The Sake Tasting menu at Moti Mahal is only available until 31 July.

Junmai v. Non-Junmai

There is an interesting podcast about the Sake Masterclass held at the International Wine Challenge on www.huwprycetalks.co.uk where you can hear some of the words of wisdom from Ken Ohashi.

I do, however, feel that the final comments stating that Junmai is a lighter sake and a good place to start for tasting sake is a little misleading as, from my experience, I believe it is the Ginjo and Daiginjo grades (whether they are Junmai or not) that are preferred by Europeans.  These grades are higher than the standard Junmai with the rice being polished more and have a more elegant and lighter flavour.  Also, the non-Junmai, with the more pronounced aromatics are a little closer to wine and therefore more easily acceptable to wine drinkers.

However, that said, I prefer the Junmai as they have more depth and body and usually embody the flavour of rice.

International Wine Challenge 2010 – Sake Results

It is always very interesting to see the results of the IWC’s annual sake tastings as I believe it demonstrates a guide to which sake suit the British palate the best.  The category which had by far the most medals awarded was the Junmai Ginjo and Junmai Daiginjo section; the western palate having a preference for more aromatic sake while still appreciating a depth of flavour which you get in the Junmai sake.
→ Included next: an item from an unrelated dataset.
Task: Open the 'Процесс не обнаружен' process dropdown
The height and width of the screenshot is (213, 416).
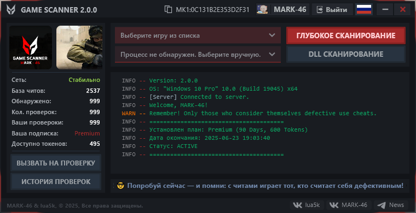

The results can be found on their website – http://www.internationalwinechallenge.com/.  Select “sake” under the “style” category, the medal and then search.  If you want a full list of medal winners contact me at sarah@sarahwedgbury.co.uk and I can forward the one I have received from the IWC.

One of the biggest achievements of the IWC is the continuous growth of entries in the sake section demonstrating the commitment of brewers to export sake overseas.